Boop’s new app turns social recommendations into bookable itineraries

In a sea of AI travel-planning apps, a new startup called Boop aims to redefine the space with a fresh approach. It turns social recommendations into bookable itineraries. Instead of receiving a random AI-generated travel plan, the app gives users access to itineraries from real people who went on real trips.

When someone takes a trip, Boop uses AI to quickly turn their experience into an itinerary that others can copy and personalize. It does this mainly by analyzing location data and metadata from photos shared with the app. The idea is to build a network of shared itineraries that people can monetize, giving travel creators another way to earn money from their recommendations.

The startup was founded in February by Nancy Li Smith. She previously led AR and VR innovation at Meta and Microsoft and served as executive vice president of growth and strategy at the physical AI startup BrightAI. Smith came up with the idea for Boop after feeling there was no efficient way for her to remember or share her own travel recommendations. She also wanted to address the stress and emotional labor that often come with planning travel, especially since women make roughly eighty percent of travel decisions and often feel pressure to make every trip perfect.

Smith said that women are majority of the time the planner in relationships, families, and friend groups. She noted the pressure to make every trip amazing not only for yourself, but for your partner, family, and friends. She described years of emotional and logistical labor done for free, and stated that Boop is now solving this by capturing travel details easily without requiring extra work.

Instead of having to scour social media for recommendations, sift through hundreds of reviews, and pin ideas across maps, users can access tested and loved itineraries from creators and friends. Smith described Boop as the first AI travel companion built on social trust.
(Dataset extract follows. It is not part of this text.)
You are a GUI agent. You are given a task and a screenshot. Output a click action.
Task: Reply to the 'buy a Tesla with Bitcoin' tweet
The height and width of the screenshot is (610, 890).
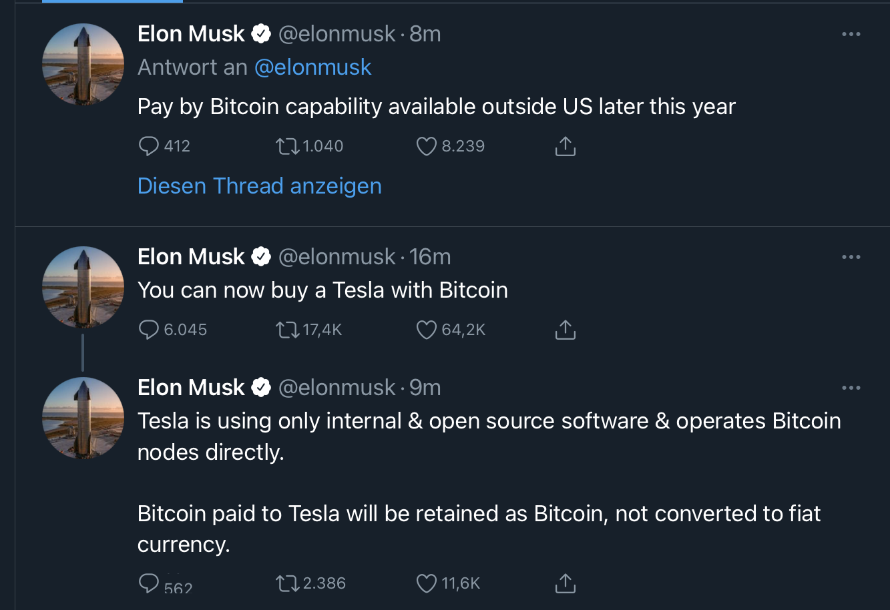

She explained that the moment you start a trip and begin exploring, Boop remembers your trip in the background, tracking your stops, photos, and reservations, and turns this into a beautiful, shoppable itinerary that friends can use.

She continued that instead of planning from scratch, which can be a weeks-long process, you can now just copy your friends’ real Tokyo or Paris trip itinerary. With one tap, you can chat with AI and in minutes be able to personalize it to make it your own.
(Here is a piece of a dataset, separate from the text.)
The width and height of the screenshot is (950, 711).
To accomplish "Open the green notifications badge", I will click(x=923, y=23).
When users start capturing a trip, the app tracks their movements in the background, similar to how a fitness app tracks steps or running routes, provided the user has given permission. The company states that Boop’s AI does not use location data for anything other than capturing trips and offering recommendations. For instance, if a user has shared an interest in art and is located in a specific Paris neighborhood, Boop may direct them to a relevant museum.

In the future, Boop plans to integrate with user calendars, with permission, to access existing reservations and add them to itineraries. Smith says Boop is helpful when you are on the road, not just when planning a trip. For example, if you are standing in the middle of Tokyo late at night feeling spontaneous, Boop can recommend an activity based on your taste and your friends’ recommendations.

Boop is launching on mobile and is currently available on an invite-only basis. The company has a public waitlist that users can join. Boop is offering early access to select travel creators whose trips people already want to copy. The startup has seen interest from creators who already share their travels and are looking for a way to earn from their recommendations. Creators can share their trips with followers through a special link that includes affiliate links.

When people copy the link and book, the app automatically integrates affiliate commission APIs from the industry. It generates the industry standard of ten to twenty-five percent commissions, and turns half of that back to the creators. Smith explained that with each copy, that could mean fifty to one hundred dollars. For an influencer with a large following, this could become a five or six figure income over time.

Boop is working with hotel and experience affiliate aggregation companies and using APIs to access affiliate booking inventory from platforms such as Expedia, Booking.com, Marriott, and Viator. Smith says Boop is fortunate to be backed by leaders from TripAdvisor, Marriott, and Expedia, who understand travel and consumer behavior. Notable investors include Stephen Kaufer, co-founder and former CEO of Tripadvisor, and Stephanie Linnartz, the former president of Marriott International.

In terms of funding, Boop raised three point two million dollars in pre-seed funding in May, co-led by BBG Ventures and Lynn Capital. For the future, Boop wants to be the go-to place for booking travel, especially as research shows that Gen Z is less likely to view travel as a discretionary expense.

Smith shared the team’s vision for the next five years, stating that when someone wants to plan a trip, they will not say to check the reviews, but to copy their Boop. The goal is for every real trip to become a guide and every memory to become a new currency.